Fantasies and Follies

Garden of Hesperides

The Garden of the Hesperides c.1892,Frederic Leighton (1830-1896). Lady Lever Art Gallery, National Museums Liverpool

Some of us have a fantasy garden, perfect soil with the perfect climate for whatever we wish to grow. There are rolling acres extending beyond the horizon, an unlimited supply of labour and of course a bottomless pot of gold. The reality is a constant battle against the elements, unspeakable soil, plagues of pests, invasions of rampant weeds and back-breaking hard work. So why do we do it? The reasons are as many and as varied as there are gardeners, but I suspect it is because we are dreamers at heart.
I have always longed for an orchard, not a few scrubby old apple trees at the bottom of the garden, but a field filled with venerable gnarled trees, producing Hesperidian golden apples, growing in a mist of wild flowers. I was obviously exposed to too much romantic poetry at an impressionable age.
To be more pragmatic, I like apples, the old-fashioned kind with a crisp texture, a little tartness and a complex flavour with subtle hints of nuts, honey and citrus. In this part of the world it is a case of  la recherche du temps perdu and the probability of my finding a hero to send on a quest to Hesperides in search of golden apples is probably equal to finding a box of  Roundway Magnum Bonums in the local supermarket.

### Data shown
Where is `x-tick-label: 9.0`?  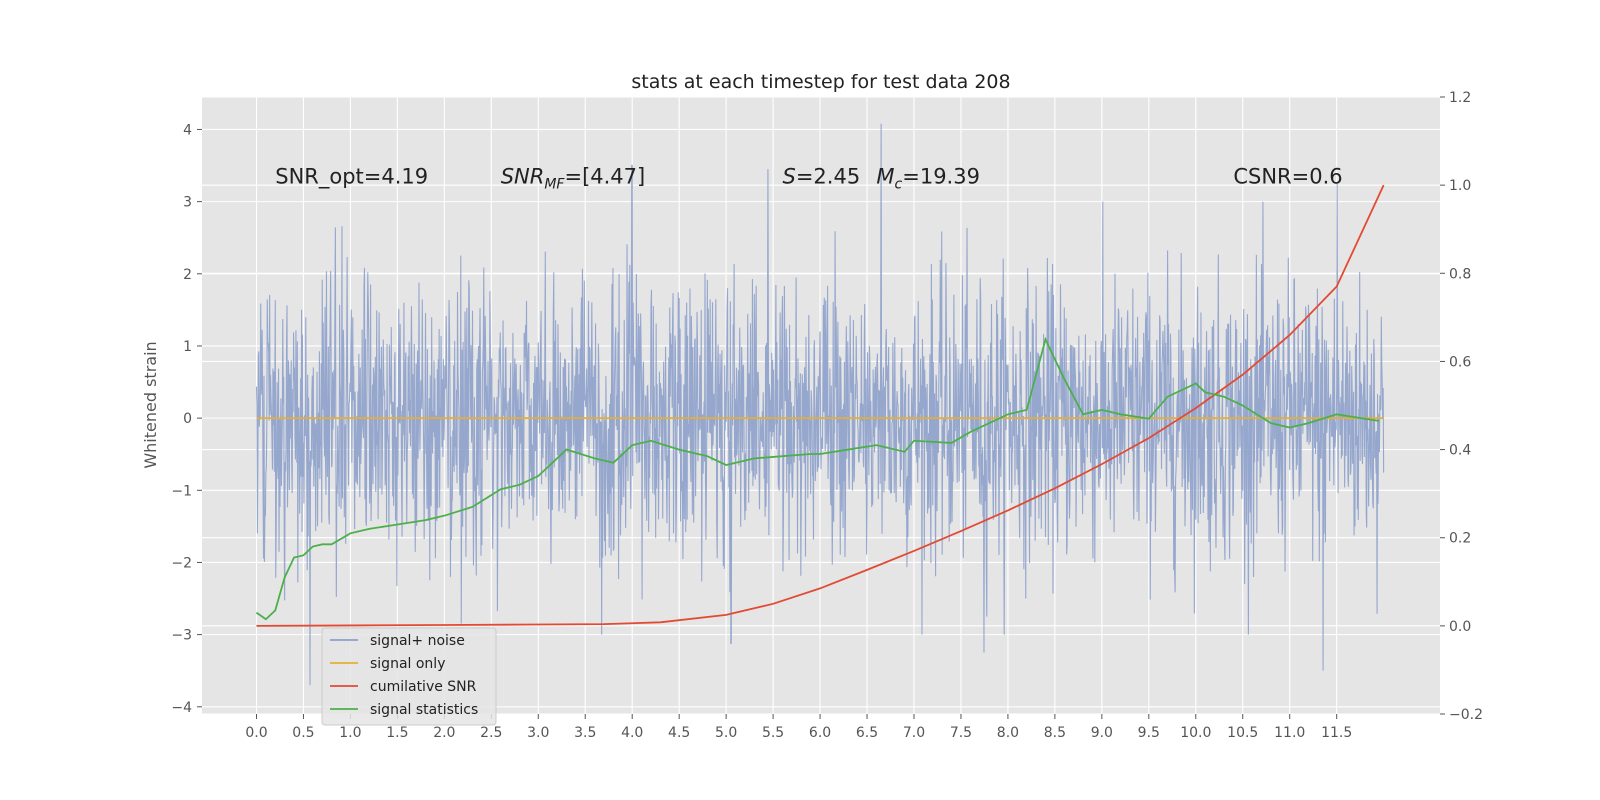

### Exercise instructions
Answer the following from the essay on fantasy gardens:
(a) According to the caption, which gallery holds The Garden of the Hesperides?
(b) What kind of orchard does the writer long for?
(c) Which apple variety does the writer say is as unlikely to turn up in the local supermarket as a hero is to be found for a quest to Hesperides?

### Reply to the exercise
(a) The Lady Lever Art Gallery, National Museums Liverpool.
(b) A field filled with venerable gnarled trees, producing Hesperidian golden apples, growing in a mist of wild flowers.
(c) Roundway Magnum Bonums.